Celles et ceux qui veulent emporter un morceau de leurs émotions vécues lors d’une représentation ont aujourd’hui tendance à le faire avec une caméra plutôt qu’un magnétophone. Pourquoi ? Tout simplement parce qu’ils suivent l’évolution du marché qui commercialise des couteaux suisses audiovisuels que l’on appelle des smartphones. Et ces smartphones rendent simple la captation vidéo. Peu importe que leur petit écran gêne leurs voisins ! Lorsque je prends des photos pendant un concert pour illustrer les articles de mon blog, je m’arrange toujours pour cadrer l’œil rivé au viseur afin ennuyer le moins possible celles et ceux qui m’entourent et qui regardent plus qu’ils n’écoutent. De tous temps les outils ont ainsi forgé de nouveaux usages. Si ceux qui nous étouffent nous dérangent, alors inventons de nouveaux outils qui soient en accord avec nos aspirations !
Les outils, qu’ils soient d’exécution ou d’enregistrement ont toujours eu un impact considérable sur la création artistique. Ainsi en peinture l’invention de la peinture en tube permit aux impressionnistes de peindre sur nature. Cézanne mit le tube dans sa poche et partit se promener dans la campagne. C’est toute l’Histoire de la peinture qui en fut chamboulée. De même l’invention du paléophone par Charles Cros, du phonographe par Edison et du gramophone par Emile Berliner permirent à la musique de voyager sans avoir besoin du papier de la partition. La reproduction mécanique eut ses beaux jours. On pouvait faire de la musique plutôt que l’écrire. Ce n’était plus un passage obligé. Les autres civilisations s’en étaient accommodées depuis belles lurettes. Les improvisateurs occidentaux purent ainsi laisser des traces de leur travail. Celui des ethnomusicologues est intimement lié à l’enregistrement. Au MEG, le Musée Ethnographique de Genève, les Archives Internationales des Musiques Populaires ont un fond de plus de 20 000 phonogrammes depuis le rouleau jusqu’aux fichiers numériques.

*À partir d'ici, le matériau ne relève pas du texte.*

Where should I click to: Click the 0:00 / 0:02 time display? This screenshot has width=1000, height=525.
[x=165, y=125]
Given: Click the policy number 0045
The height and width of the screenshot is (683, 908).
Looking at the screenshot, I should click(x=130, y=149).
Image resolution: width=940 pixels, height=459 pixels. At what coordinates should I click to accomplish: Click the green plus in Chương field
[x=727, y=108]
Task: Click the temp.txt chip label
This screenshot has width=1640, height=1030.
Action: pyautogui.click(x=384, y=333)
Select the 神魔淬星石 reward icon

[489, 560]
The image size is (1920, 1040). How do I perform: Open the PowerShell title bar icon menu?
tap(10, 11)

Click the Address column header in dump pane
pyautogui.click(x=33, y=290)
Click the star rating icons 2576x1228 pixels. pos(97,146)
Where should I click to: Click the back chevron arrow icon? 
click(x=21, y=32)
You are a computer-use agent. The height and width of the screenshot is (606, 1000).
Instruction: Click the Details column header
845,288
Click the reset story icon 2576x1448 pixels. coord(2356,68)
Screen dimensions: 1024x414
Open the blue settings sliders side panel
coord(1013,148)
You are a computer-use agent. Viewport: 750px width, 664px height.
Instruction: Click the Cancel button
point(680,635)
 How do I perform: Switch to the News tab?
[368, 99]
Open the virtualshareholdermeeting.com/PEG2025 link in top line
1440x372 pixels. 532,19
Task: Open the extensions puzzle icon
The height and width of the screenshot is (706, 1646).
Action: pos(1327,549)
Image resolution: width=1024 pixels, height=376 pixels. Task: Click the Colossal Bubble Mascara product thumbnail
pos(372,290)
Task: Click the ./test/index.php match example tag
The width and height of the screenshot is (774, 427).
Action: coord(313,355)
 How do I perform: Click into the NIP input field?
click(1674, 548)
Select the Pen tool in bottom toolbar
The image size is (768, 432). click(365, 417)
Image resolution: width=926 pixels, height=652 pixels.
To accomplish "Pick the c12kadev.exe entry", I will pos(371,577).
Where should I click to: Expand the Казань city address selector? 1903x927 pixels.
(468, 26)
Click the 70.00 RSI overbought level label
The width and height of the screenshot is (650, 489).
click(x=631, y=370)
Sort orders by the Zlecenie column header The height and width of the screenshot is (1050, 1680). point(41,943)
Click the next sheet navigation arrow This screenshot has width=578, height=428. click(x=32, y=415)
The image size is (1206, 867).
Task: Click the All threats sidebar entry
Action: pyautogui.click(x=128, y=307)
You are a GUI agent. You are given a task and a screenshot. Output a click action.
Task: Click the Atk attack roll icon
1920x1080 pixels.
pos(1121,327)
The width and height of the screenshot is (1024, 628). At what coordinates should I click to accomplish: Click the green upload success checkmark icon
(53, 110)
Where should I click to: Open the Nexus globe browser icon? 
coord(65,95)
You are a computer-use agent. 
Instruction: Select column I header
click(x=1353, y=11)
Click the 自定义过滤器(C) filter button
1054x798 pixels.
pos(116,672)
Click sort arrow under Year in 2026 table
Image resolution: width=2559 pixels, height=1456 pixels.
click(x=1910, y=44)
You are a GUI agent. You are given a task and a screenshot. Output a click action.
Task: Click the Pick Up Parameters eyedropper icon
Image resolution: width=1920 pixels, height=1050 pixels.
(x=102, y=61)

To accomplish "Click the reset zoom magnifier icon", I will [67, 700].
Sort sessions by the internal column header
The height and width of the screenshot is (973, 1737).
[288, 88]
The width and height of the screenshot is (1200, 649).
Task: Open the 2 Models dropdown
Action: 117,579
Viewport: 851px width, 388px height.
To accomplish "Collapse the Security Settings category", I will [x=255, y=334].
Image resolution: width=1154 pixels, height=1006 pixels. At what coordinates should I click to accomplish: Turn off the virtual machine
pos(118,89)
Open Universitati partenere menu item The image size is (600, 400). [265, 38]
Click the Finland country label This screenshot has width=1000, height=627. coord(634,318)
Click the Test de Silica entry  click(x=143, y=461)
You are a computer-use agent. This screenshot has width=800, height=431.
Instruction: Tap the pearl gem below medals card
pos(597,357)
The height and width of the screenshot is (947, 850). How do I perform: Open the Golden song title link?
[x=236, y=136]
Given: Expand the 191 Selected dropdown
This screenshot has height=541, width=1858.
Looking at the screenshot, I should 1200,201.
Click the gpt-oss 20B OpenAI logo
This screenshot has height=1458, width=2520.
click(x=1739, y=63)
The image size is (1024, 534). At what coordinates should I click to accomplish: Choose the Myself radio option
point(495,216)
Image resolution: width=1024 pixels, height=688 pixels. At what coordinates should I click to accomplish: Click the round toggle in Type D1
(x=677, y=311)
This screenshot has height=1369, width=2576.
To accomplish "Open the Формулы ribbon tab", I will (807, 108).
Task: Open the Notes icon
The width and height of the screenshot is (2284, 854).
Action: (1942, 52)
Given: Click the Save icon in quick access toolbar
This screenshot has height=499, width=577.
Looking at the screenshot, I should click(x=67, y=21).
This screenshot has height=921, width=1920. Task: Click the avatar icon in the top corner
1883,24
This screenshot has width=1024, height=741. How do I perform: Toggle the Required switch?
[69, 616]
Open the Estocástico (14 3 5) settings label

Avec la révolution du numérique, il n’y a plus de limites à la quantité. On peut enregistrer du son ou des images sans que cela coûte une fortune. Alors pourquoi s’en priver ? C’est quasi forfaitaire.
Dans la seconde partie du XXe siècle le disque était la preuve d’un professionnalisme. Il fallait en avoir un de produit pour espérer être programmé où que ce soit. Lorsqu’il devient accessible au plus grand nombre, cela ne suffit plus. Aujourd'hui il faut avoir son site Internet, des vidéos, des affiches. Tout EPK, l’Electronic Press Kit, se doit d’être illustré de tout cet attirail d’images. À quoi cela sert-il ? À se faire une idée sans avoir à écouter véritablement, on survole ainsi, c’est l’arbre qui cache la forêt. On n’écoute plus. Cela fait longtemps que "les professionnels de la profession" n’écoutent plus rien, répétant inlassablement les formules toutes faites, les formules clefs en main de leurs collègues. Presque tous les festivals programment les mêmes artistes, et d’année en année on se retrouve entre soi comme les copains de promotion, ou les copains de régiment d’antan. Des découvertes, peu s’y risquent. Cela prend du temps. Or c’est justement de gagner le temps dont il est hélas question ici. On joue là à qui perd gagne, et qui gagne du temps au lieu de le perdre à jouir y perd l’essence-même de ce qui fait un être humain, la nécessité de penser par soi-même.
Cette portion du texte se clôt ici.